Subdomain Takeover via GitHub Pages - dev.example.com

A subdomain takeover risk was detected on dev.example.com. The subdomain points to a GitHub Pages CNAME (github.io) that may be claimable if the target repository or GitHub Pages site has been removed.

The subdomain currently resolves to:

• •username.github.io (or similar *.github.io CNAME)

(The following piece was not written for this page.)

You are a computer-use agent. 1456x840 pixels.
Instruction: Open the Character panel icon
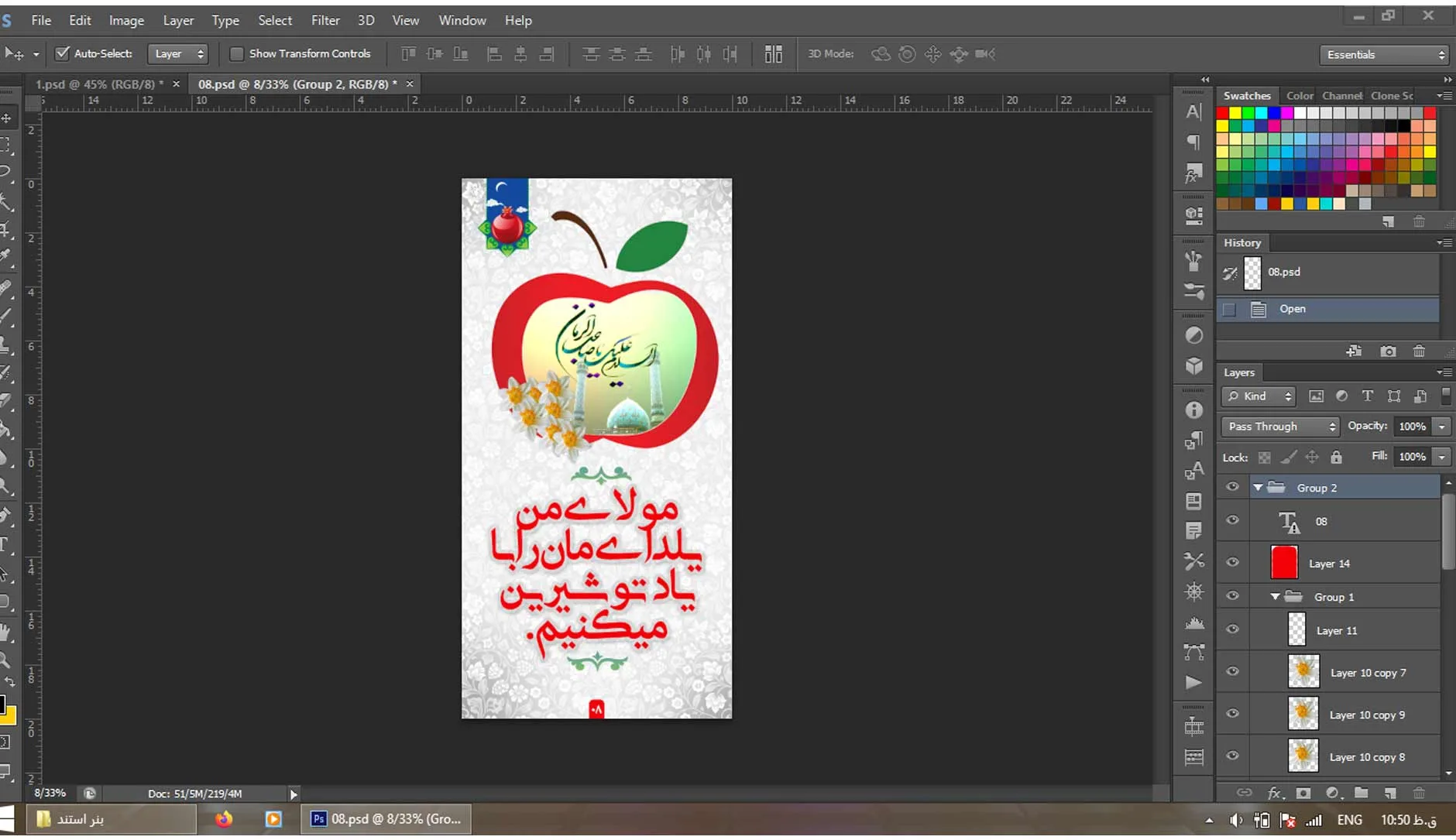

If an attacker claims the orphaned GitHub Pages site:

• •Host malicious content on your subdomain (dev.example.com)
• •Phishing and credential theft — attackers can serve fake login pages on a trusted hostname
• •Reputation damage and loss of user trust
• •Bypass security policies that allowlist your domain
• •Intercept sensitive data if users submit forms or credentials on the subdomain

This is a high-severity finding because it allows an attacker to fully control content served on a subdomain under your domain.

Check CNAME record:

dig dev.example.com CNAME +short

If the result points to *.github.io, verify in GitHub whether the target Pages repository exists and is controlled by your organization. If the repo or Pages site has been deleted, the subdomain is vulnerable to takeover.

• •Remove the CNAME (if subdomain is not needed): Delete the dev.example.com DNS record or point it to a valid destination.
• •Reclaim the subdomain (if needed): Create or restore the corresponding GitHub Pages repository under your GitHub organization, or migrate the subdomain to a service you control and configure the correct CNAME.